In tale passaggio vengono quindi previsti chiaramente degli specifici valori di soglia di qualità delle acque. La discussione deve quindi partire proprio da qui, cercando di rispondere alle seguenti domande: sono ormai da ritenersi obsoleti e quindi superati i limiti di 0,1 e 0,5 µg/L per i prodotti fitosanitari, stabiliti dalla Dir. 80/778/CEE? Quali nuovi criteri dovrebbero subentrare in tal caso, al fine di assicurare limiti di potabilità derivanti da analisi e processi valutativi più razionali e di natura scientifica? 


A distanza di 44 anni dalla Dir. 80/778/CEE le risposte sono entrambe sì: quei limiti non hanno più alcun senso e stanno causando inutili danni alla produttività delle aziende agricole, legandole sempre più indissolubilmente a una serie di contributi che ne vincolano l'operato, sempre meno basato sulle competenze proprie della fitoiatria e sempre più impoverito di sostanze attive impiegabili a difesa delle colture. 

 

E se a fissare i limiti fosse la tossicologia?

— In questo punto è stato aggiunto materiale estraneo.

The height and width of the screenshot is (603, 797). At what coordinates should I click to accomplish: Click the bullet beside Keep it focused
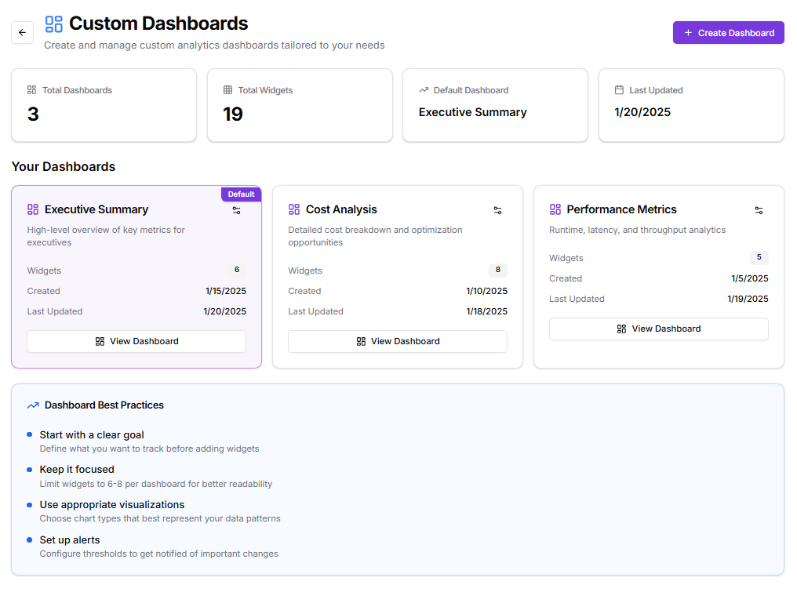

Applicando gli approcci più cautelativi, la tossicologia e l'ecotossicologia dicono che no: gli attuali limiti per le acque potabili e quelli per le acque superficiali non sono più adeguati al fine di elaborare valutazioni del rischio serie e affidabili. 


Lo si è dimostrato realizzando per le acque sotterranee i più opportuni Limiti di Confidenza Tossicologica, molecola per molecola. Analogamente, sono molto diversi i risultati anche per le acque superficiali quando vengano ad esse applicati i medesimi criteri di base ecotox, molecola per molecola, organismo per organismo. 


Quindi : ci sono "pesticidi" nelle acque. Ma quindi anche no: i rischi non sono quelli paventati. E infine ancora : le soglie di qualità vanno riviste radicalmente, proprio al fine di non elaborare costosi piani di indagine e di interventi che poggiano su criteri di valutazione obsoleti e inaffidabili dal punto di vista della stima dei rischi.  Con buona pace dell'ottuagenario con il deambulatore a rotelle.